Abstract
Cardiovascular disease (CVD), including myocardial infarction (MI and heart attack), is a leading cause of death in Aotearoa New Zealand and globally. Patients who survive an MI are at much greater risk of future cardiovascular events, such as heart failure. Preliminary data from the Christchurch Heart Institute (CHI) has shown that patients post-MI have a higher amount of circulating bacterial DNA, from Klebsiella pneumoniae, in their blood. Increased bacterial DNA in the bloodstream has been associated with intestinal barrier dysfunction. An intact intestinal barrier limits the translocation of microbes from the gut; however, when the barrier is breached this leads to translocation of microbes and microbial components into the circulatory system. Bacterial components such as lipopolysaccharides (LPS) interact with immune cells in the blood and induce an inflammatory response.
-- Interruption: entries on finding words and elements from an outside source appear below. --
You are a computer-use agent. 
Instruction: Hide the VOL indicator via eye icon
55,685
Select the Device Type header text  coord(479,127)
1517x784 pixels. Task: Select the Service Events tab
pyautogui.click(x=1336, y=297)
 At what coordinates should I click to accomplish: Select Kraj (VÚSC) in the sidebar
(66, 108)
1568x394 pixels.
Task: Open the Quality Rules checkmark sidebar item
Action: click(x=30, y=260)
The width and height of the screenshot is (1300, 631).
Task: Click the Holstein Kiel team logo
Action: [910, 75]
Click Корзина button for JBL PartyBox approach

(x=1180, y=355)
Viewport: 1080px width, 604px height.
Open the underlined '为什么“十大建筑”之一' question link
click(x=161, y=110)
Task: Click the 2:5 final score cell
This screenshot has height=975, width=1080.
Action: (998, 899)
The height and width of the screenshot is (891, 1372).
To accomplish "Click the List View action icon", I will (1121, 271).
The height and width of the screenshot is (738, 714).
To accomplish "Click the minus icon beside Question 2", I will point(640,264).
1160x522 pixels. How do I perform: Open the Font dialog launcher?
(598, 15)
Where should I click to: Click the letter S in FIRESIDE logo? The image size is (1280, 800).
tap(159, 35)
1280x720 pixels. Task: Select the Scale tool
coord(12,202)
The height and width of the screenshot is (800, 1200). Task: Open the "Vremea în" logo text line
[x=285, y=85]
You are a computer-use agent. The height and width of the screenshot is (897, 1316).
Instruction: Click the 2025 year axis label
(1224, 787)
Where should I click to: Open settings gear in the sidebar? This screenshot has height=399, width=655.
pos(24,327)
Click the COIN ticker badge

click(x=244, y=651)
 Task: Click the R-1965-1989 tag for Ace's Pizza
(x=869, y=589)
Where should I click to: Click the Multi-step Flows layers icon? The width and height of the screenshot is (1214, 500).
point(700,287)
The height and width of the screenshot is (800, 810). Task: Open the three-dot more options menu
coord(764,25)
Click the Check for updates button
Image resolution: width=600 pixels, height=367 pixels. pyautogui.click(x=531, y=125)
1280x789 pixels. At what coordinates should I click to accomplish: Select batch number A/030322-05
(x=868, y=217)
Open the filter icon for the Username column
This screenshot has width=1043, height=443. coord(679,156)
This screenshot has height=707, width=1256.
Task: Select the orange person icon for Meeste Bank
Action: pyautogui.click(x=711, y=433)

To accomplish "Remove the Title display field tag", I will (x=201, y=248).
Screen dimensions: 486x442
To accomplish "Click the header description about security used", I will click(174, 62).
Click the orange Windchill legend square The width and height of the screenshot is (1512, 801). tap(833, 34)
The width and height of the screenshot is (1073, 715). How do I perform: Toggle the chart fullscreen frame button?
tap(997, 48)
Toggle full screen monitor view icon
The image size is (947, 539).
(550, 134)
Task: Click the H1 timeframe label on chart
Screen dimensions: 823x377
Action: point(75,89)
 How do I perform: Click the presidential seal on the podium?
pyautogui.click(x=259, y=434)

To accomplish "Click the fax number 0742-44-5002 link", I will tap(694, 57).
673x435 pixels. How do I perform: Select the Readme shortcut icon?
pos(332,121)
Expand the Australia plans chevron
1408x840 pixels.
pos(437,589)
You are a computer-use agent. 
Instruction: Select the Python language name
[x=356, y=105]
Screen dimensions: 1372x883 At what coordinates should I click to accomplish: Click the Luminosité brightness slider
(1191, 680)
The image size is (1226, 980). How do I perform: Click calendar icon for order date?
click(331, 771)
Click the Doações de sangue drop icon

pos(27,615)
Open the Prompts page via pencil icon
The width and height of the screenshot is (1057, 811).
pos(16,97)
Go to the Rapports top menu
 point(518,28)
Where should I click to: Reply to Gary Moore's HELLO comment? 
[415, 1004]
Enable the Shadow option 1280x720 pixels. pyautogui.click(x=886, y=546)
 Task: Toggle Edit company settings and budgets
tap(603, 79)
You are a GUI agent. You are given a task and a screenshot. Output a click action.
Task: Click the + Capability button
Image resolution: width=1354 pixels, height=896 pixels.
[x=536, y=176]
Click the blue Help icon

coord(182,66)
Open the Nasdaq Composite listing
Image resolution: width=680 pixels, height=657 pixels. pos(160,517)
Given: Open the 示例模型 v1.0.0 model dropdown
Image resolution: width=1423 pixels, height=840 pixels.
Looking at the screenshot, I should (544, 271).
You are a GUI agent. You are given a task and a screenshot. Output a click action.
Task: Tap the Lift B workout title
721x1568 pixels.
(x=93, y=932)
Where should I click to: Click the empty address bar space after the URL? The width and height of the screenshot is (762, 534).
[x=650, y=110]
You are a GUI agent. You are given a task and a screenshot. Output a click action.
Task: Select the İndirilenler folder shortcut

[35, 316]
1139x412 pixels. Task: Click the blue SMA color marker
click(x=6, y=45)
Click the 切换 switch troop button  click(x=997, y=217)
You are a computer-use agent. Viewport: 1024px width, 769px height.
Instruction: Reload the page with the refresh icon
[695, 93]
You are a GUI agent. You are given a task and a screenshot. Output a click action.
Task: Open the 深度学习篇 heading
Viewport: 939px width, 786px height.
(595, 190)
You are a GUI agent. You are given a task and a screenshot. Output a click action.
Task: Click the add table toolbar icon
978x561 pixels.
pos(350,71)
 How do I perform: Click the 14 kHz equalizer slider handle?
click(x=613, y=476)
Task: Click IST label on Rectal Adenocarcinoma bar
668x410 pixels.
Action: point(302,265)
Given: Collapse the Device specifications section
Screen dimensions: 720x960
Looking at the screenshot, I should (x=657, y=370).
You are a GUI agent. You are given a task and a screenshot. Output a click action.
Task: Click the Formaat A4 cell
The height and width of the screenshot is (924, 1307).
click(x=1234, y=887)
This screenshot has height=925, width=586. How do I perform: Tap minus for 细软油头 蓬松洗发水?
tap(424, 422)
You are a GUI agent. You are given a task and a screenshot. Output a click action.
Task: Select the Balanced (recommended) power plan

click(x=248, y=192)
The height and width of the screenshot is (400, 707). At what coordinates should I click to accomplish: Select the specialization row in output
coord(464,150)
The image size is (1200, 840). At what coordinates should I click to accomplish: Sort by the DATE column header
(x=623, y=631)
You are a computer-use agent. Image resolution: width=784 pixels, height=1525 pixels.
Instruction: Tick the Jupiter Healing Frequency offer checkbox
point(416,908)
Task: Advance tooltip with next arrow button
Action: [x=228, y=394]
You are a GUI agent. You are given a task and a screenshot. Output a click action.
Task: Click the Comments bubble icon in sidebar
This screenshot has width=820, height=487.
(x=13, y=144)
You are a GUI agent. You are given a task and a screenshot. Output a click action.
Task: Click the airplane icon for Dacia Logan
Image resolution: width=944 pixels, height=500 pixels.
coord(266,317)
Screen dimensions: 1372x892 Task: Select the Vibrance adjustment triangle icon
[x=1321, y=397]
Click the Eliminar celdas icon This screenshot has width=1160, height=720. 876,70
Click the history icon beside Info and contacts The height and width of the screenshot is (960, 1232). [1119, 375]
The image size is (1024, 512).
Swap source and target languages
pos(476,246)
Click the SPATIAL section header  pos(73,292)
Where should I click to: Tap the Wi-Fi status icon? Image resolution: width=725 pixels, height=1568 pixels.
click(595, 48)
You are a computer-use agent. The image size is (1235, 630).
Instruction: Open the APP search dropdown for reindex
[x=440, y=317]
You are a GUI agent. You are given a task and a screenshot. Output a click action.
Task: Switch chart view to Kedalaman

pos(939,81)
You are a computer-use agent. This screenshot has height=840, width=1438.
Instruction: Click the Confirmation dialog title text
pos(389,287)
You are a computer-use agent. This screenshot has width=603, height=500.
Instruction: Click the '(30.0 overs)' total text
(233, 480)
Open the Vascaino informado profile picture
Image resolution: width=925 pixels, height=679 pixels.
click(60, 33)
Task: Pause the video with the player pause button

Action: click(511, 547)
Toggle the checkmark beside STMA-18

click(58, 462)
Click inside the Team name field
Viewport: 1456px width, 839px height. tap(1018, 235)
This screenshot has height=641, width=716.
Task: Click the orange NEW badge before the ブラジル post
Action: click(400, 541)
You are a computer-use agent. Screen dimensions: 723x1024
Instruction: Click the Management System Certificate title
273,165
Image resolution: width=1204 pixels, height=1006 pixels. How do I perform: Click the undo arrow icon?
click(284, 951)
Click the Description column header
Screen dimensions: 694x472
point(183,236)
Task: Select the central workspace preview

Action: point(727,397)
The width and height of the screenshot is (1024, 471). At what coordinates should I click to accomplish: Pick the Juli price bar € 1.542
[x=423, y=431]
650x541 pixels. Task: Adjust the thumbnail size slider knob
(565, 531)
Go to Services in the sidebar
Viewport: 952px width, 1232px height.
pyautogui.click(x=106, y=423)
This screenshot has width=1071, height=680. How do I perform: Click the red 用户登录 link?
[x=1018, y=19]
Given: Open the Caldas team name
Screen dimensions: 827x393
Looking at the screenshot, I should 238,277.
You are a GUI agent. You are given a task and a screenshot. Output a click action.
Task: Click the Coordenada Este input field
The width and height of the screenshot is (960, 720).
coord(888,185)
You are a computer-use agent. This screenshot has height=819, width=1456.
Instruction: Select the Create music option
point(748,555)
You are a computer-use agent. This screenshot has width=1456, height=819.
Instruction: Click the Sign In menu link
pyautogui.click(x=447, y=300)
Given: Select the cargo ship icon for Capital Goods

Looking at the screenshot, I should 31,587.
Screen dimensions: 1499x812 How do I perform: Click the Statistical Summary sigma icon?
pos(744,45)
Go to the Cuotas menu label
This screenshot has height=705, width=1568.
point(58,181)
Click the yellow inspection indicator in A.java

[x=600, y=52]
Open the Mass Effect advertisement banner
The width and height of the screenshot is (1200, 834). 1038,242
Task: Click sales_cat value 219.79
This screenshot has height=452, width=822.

This study aimed to investigate the relationship between circulating bacterial LPS and systemic inflammation in patients after an MI. First, LPS binding protein (LBP) was used as a surrogate marker for LPS to investigate whether increased intestinal permeability is observed in patients that have had an MI. LPS derived from Klebsiella pneumoniae was then investigated to determine whether it would increase the production of inflammatory immune markers in healthy peripheral blood cells.
The concentration of LBP was measured using an ELISA, and preliminary validation was performed prior to testing patient samples. Patients who have had an MI and subsequently developed heart failure, had a significantly higher concentration of LBP, compared to patients who had an MI and did not go on to have heart failure, compared to healthy controls and compared to non-cardiac chest pain controls. This suggests patients who have had an MI that subsequently developed heart failure are likely to have increased intestinal permeability. Gut bacteria in the blood may also have the potential to induce inflammation and increase the risk of future cardiovascular events after an MI.
Measurement of immune marker expression in peripheral blood cells, following stimulation by K. pneumoniae LPS was performed using a LEGENDplex assay and flow cytometry. However, due to technical complications, analysis of immune marker expression was limited.
This study demonstrated that the patients who have had an MI have a higher concentration of LBP compared to controls, suggesting a potential contribution of gut-derived LPS in post-MI inflammation. These results establish the groundwork for future research into the role of bacterial LPS in the development of heart failure after an MI.